漆原国対委員長 郵政民営化は2005年、衆院で約126時間も法案審議を行い、総選挙で民意を問うて決めた。それと全く逆方向の「改革逆行法案」をわずか6時間の審議で強行採決。与党による「数の横暴」以外の何ものでもない。広く国民の声を聞く参考人質疑や公聴会も一切行われていない。選挙目当て、連立維持のために強行採決したと批判されるのも当然だ。民主主義のルールに反し、断じて許せない。
 ――今国会の強行採決は10回に及ぶ。
 
漆原 与党は、自分たちの考えはゴリ押しするが、反対の考えに対しては耳を貸さないというやり方だ。ただ多数決で押し通すだけなら、国会は言論の府といえない。
 公正かつ円満な議論を確保する努力が、与党には著しく欠けている。議長不信任決議案と委員長解任決議案が計8本出されるなど前代未聞だ。与党がいかにルールを無視し続けたかが分かる。議論を戦わせる議会本来の姿を取り戻す必要がある。

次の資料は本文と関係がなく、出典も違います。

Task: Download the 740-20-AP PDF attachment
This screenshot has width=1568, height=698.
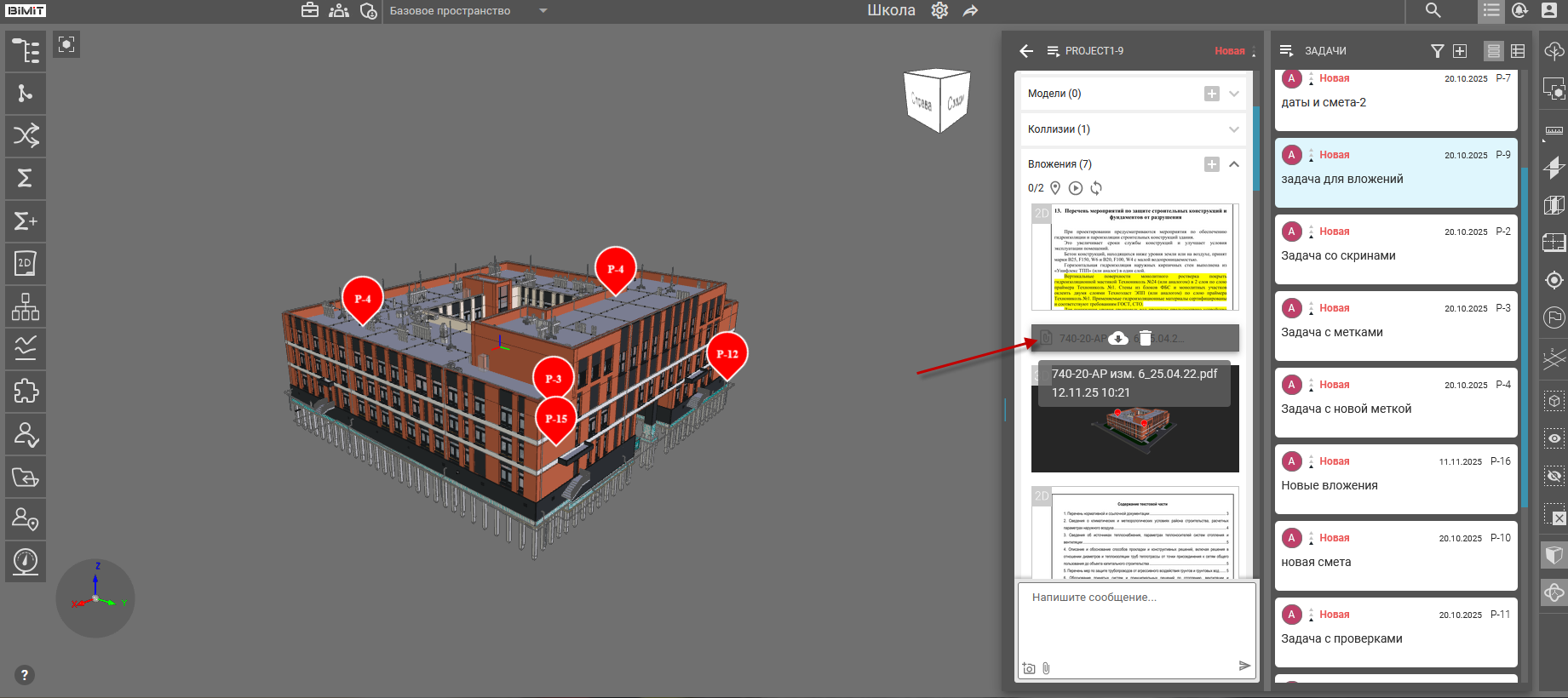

 ――横路孝弘衆院議長の対応にも疑問の声が上がっている。
 漆原 野党は強行採決のたびに、公正で円満な議会運営を議長に再三申し入れてきた。しかし議長は、事態の打開に向けて全く指導力を発揮せず、公明など野党4党は1日、議長不信任決議案を提出した。与党の反対で、本会議では採決されなかったが、一国会で二度も議長に不信任案が出るのは約50年ぶりの異常な事態だ。できれば不問に付したいとのやり方は不誠実で絶対に良くない。
 ――与党は、野党が要求している普天間問題などでの予算委員会の集中審議開催にも応じようとしない。
 
漆原 与党側は、4日の衆院本会議で普天間に関する首相報告と各党の質疑を行うというが、形式的なやりとりになる本会議だけでは不十分だ。なぜ首相が「最低でも県外」「5月末決着」の約束を破ったのかを詳しく検証する必要がある。
 それには、事細かく議論の応酬ができる予算委のような場が必要だ。与党側は本会議だけで予算委に応じないつもりかもしれないが、それでは国民向けのアリバイづくりであり、実質的には逃げに入ったと言われても仕方ない。あくまで予算委開催を強く求めていく。
 ――鳩山内閣に対する不信任案と問責決議案の提出については。
 
漆原 8カ月余りの鳩山内閣の数々の失政を厳しく追及し、国民に強く訴えていかなければならない。そのためには、野党として時期を選びながら、衆院で内閣不信任案を、参院では問責決議案を出していきたい。
 ――公明党が提出した政治資金規正法改正案の審議見通しは。
 
漆原 1日に衆院の委員会で初質疑の予定だったが、開催が見送られた。3日には必ず委員会審議を行いたい。2日には井上義久幹事長が与野党各党を回り、審議促進、法案成立への協力を呼び掛ける。
 会期末が迫っているが、再発防止は待ったなしであり、今国会成立をめざしていく。